- Presented: 19 March 1987
- Commissioned by: Department of Defence

= 1987 Defence White Paper =

Australian Department of Defence review

The 1987 Defence White Paper, titled The Defence of Australia, was a white paper published by the Australian Department of Defence during the Hawke government introduced by Minister for Defence Kim Beazley.

== Background ==

The first Defence White Paper was published in 1976 under the Whitlam government. The 1987 Defence White Paper expanded the emphasis on self-reliance that was established in the 1976 Defence White Paper, no longer focusing defence policy primarily on attracting the attention of powerful allies.

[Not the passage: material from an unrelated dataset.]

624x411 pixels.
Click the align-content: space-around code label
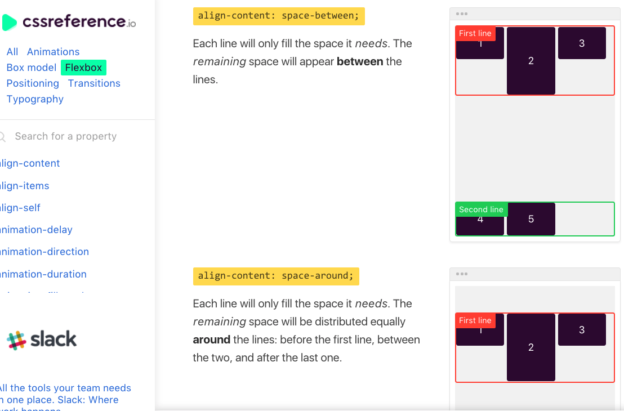pos(276,276)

These white papers formalized the Defence of Australia policy.

The 1987 White Paper was released following the Dibb Review of Australia's Defence Capabilities and the Cooksey Review of Australia's Defence Exports and Defence Industry.

== Synopsis ==

The paper affirmed that Australia faced no military threat, barring the remote threat of global war. It asserted that no country had the capacity or motivation, to sustain high level military operations against Australia, though Australia would still be vulnerable to harassment across its coastline and sea approaches. The paper re-affirmed self-reliance and adopted the strategy of defence in depth, as opposed to the publicly unpopular forward defence strategy which saw Australia intervene in the Vietnam War. The paper restated the importance of Australia's alliance with the United States and declared Australia's area of military interest to include much of Oceania and South East Asia.

The paper did not announce any new capability projects or any detailed expenditure proposal. However, it did emphasise the need to acquire modern technology such as satellite communications and airborne early warning aircraft.